She would rather have gone for a ride, but when she had asked about that possibility the night before, her husband had only chuckled and explained that the only horses in the stable were those trained for the carriage, or to haul freight wagons. The family’s saddle horses were all on the mainland. “We do business here in Galveston, Bell,” he explained, and it sounded patronizing to Isobel. “Not pleasure. And even so … a day in the saddle is nearly always work to us – not pleasure.”
“I see,” Isobel answered, aware of a niggling feeling of disappointment. She had expected rather more of Texas, although she wasn’t quite sure what specifically that she had expected.

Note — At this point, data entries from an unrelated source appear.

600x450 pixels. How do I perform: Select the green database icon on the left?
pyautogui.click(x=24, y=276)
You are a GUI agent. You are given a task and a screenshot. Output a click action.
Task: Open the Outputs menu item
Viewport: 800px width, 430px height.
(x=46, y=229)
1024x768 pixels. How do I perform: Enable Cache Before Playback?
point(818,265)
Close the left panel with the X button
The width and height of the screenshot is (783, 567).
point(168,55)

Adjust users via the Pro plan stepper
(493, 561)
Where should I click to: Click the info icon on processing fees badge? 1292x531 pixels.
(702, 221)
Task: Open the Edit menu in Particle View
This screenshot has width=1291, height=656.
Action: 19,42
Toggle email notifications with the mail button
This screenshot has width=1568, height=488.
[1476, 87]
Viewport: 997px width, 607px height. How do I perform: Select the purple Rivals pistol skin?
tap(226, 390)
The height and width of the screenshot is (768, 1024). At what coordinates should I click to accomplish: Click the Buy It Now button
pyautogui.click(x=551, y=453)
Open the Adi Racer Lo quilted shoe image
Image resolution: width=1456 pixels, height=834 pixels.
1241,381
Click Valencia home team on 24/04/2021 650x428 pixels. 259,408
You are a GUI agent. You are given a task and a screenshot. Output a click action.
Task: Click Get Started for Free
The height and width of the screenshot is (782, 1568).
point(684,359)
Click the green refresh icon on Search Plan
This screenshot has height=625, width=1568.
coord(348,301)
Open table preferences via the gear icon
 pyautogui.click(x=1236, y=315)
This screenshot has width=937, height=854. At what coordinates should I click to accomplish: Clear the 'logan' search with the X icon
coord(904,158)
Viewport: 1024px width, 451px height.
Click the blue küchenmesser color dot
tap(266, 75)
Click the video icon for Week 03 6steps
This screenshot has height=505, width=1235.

At the end of the week, the whole family packed up and entrained for Houston – not just Isobel and Dolph and their party, but Lottie and her mother, Mr. Vining – whom everyone called Cuz – and his family, and the man whom Jane thought of as the cattle baron, but whom everyone else called Uncle Hansi. The ride from Galveston to Houston was mercifully short; the passenger car was devoid of luxury – indeed, of every scrap of comfort itself. It was one long open car, not divided into separate compartments with padded seats – merely hard wooden benches. The sun beat down outside, and now and again a cloud of smoke from the engine blew into the open car.
“I feel like we are one of the wandering tribes of Israel,” Isobel whispered to Jane, as they waited in the First Class waiting room for the train to the east – which, Cousin Peter said cheerily, would be on time and with a private parlor car for their party hitched to it. Jane looked wistfully at the gentlemen – they stood at ease, attended by a worshipful Alf, and the other boy, Horrie, who seemed to be Mr. Vining’s ward. The men looked cooler, in their shirts and dark coats, more comfortable than Jane and the other ladies, in their shifts and corsets, and layers of petticoats and dresses. Jane scratched surreptitiously at an insect bite on her wrist; she had a number of them on her hands and neck, from those night-time flying insects that Isobel had told her were called mosquitos. Those nasty things were the reason that all the beds in Cousin George Richter’s house were hung with filmy white nets. Jane had forgotten most nights to pull the net closed, and so suffered the bites as a consequence.
“All we are lacking are a herd of goats, M’lady,” Jane whispered back. Mercifully, the waiting room was cooler – tall doors and windows stood open to catch the vagrant breeze, although this also allowed flies and other insects. Across from them, Dolph’s mother sat, fanning herself with a palm-leaf fan, a small valise in her lap which Jane had offered to carry for her, feeling that she ought to extend that courtesy to her ladyship’s mother. But the elder Mrs. Becker shook her head, and thanked Jane in broken English. Jane looked around, thoughtfully – there were not nearly as many servants in attendance on the party as there would have been in England. She and Alf were in fact the only ones. There was not even a nanny for Anna Vining’s small sons, or a a nurse to take charge of her infant daughter, asleep in a nest of ruffles and lace in the whicker pram, which her mother absently rolled back and forth with one hand, while she keep a sharp eye on her romping sons. The boys occupied themselves with sending a spinning top along the not-quite level floor of the waiting room, to the hazard of another passenger, a slight and well-dressed young gentleman who paused just inside the door, to let his eyes adjust to the relative dimness within.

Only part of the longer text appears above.